● Problem details
Restate the part of the African Jazz Pioneers text that opens with "The African Jazz Pioneers is" and closes with "band's younger musicians.", substituting "junior players" for "younger musicians".

The African Jazz Pioneers is a South African group that espouses the music of the 1950s, fusing big band jazz with township marabi sounds. Band leader and saxophonist Bra Ntemi Piliso, who wrote most of the Pioneers' songs, opened the field of composition to the band's younger musicians.

History 
The background of the African Jazz Pioneers stretches back to the 1950s when jazz was in fashion and big bands enjoyed prominence. The Band from the Republic of South Africa, founded in the 1980s, plays '50s and '60s South African jazz, attempting to recreate the fun of that era's live performances. It was in those days when Dorkay House (at the end of Eloff Street, Johannesburg) provided a haven for South Africa's music legends, including artists like Dollar Brand, Kippie Moeketsi, Miriam Makeba, Ntemi Piliso, Dudu Pukwana, Hugh Masekela, Wilson Silgee, Zacks Nkosi, and Jonas Gwangwa. But all that ended in the '60s when big bands went out of fashion. Things remained that way until June 1981, when several members of the band decided it was time to get many of those great musicians back into Dorkay House and back on stage. Led by saxophone player Ntemi Piliso, a seasoned marabi star, the group comprises both veteran marabi players and younger musicians who have picked up the style.

In the early 1950s, Bra Ntemi and his Alexandra All Star band were at the cutting edge of South Africa's music scene, blending American big band sound with traditional Majuba tempos and Marabi influences.

● Entries shown
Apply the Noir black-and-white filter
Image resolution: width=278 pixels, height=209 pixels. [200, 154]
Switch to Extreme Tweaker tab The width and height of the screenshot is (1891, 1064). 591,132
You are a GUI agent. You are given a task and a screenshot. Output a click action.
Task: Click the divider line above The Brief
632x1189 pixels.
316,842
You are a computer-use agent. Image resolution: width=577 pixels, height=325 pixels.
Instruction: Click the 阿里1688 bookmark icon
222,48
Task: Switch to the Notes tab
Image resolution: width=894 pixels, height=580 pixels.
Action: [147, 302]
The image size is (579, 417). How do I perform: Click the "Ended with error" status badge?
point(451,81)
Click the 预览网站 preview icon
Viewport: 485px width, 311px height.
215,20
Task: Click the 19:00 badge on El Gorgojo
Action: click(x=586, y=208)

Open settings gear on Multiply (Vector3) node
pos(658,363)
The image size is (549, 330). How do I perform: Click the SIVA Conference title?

● Solution for this task
The African Jazz Pioneers is a South African group that espouses the music of the 1950s, fusing big band jazz with township marabi sounds. Band leader and saxophonist Bra Ntemi Piliso, who wrote most of the Pioneers' songs, opened the field of composition to the band's junior players.